Neuroplasticity and microglial changes after stroke

Critical Window: The most significant motor recovery typically occurs within the first 3-6 months post-stroke, emphasizing the urgency of early, intensive rehabilitation.

The Rehab Team - Meet the Crew

  • Physiatrist (Rehab Physician): Team leader; creates the overall rehab plan.
  • Physical Therapist (PT):
    • Focus: Gross motor skills (walking, balance, transfers).
  • Occupational Therapist (OT):
    • Focus: Fine motor skills & Activities of Daily Living (ADLs).
    • Tasks: Dressing, eating, bathing, adaptive equipment.
    • 📌 Mnemonic: OT = Occupations of daily living.
  • Speech-Language Pathologist (SLP):
    • Manages aphasia (language) and dysphagia (swallowing).
  • Social Worker/Case Manager:
    • Coordinates discharge planning, insurance, and community resources.

⭐ The SLP's swallow evaluation is critical.

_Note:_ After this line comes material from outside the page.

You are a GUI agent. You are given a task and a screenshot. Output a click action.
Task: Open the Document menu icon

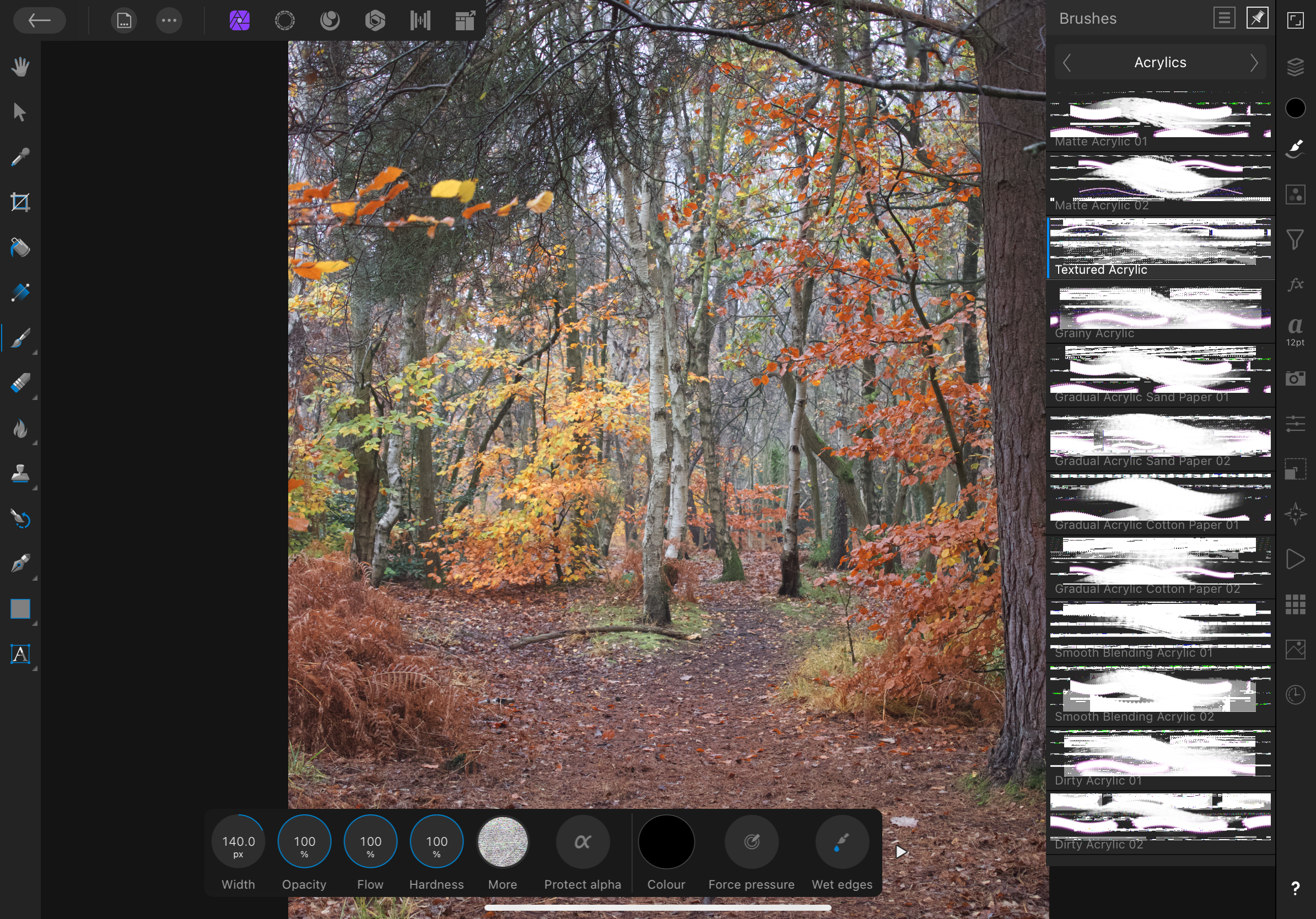coord(125,21)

Aspiration pneumonia from unrecognized dysphagia is a major cause of post-stroke mortality.

Deficit Management - Fixing the Glitches

  • Core Principle: Neuroplasticity

    • Brain's ability to reorganize by forming new neural connections.
    • Harness through repetitive, task-specific practice.
  • Motor Deficits (Hemiparesis/Hemiplegia)

    • Physical Therapy (PT): Focus on gait, balance, strength, and mobility.
    • Occupational Therapy (OT): Activities of Daily Living (ADLs) retraining (e.g., dressing, eating).
    • Constraint-Induced Movement Therapy (CIMT): Restrain unaffected limb to force use of the affected limb.
  • Speech & Language (Aphasia)

    • Speech-Language Pathologist (SLP) consult is key.
    • 📌 BEAM Mnemonic: Broca's Expressive Aphasia (Broken speech), Motor; Wernicke's Receptive Aphasia (Word salad), Sensory.
  • Cognitive & Perceptual

    • Neglect Syndrome: (Usually right parietal lobe) Patient ignores one side of space. Address with visual scanning exercises.
    • Apraxia: Inability to perform learned movements on command.

High-Yield Fact: Post-stroke depression is common (~33% of survivors) and can significantly impede rehabilitation progress. Screen and treat aggressively.

Broca's and Wernicke's Areas in the Brain

Complication Prevention - Dodging Dangers

  • VTE Prophylaxis:
    • Early mobilization is crucial.
    • Pharmacologic prevention (LMWH/heparin) for non-ambulatory patients.
  • Aspiration Pneumonia:
    • Perform a bedside swallow screen before any oral intake.
    • Consult speech therapy for diet modification.
  • Pressure Ulcers:
    • Reposition patient every 2 hours.
    • Utilize pressure-reducing mattresses.
  • Contractures:
    • Initiate passive and active range-of-motion exercises.
    • Apply splints in functional positions.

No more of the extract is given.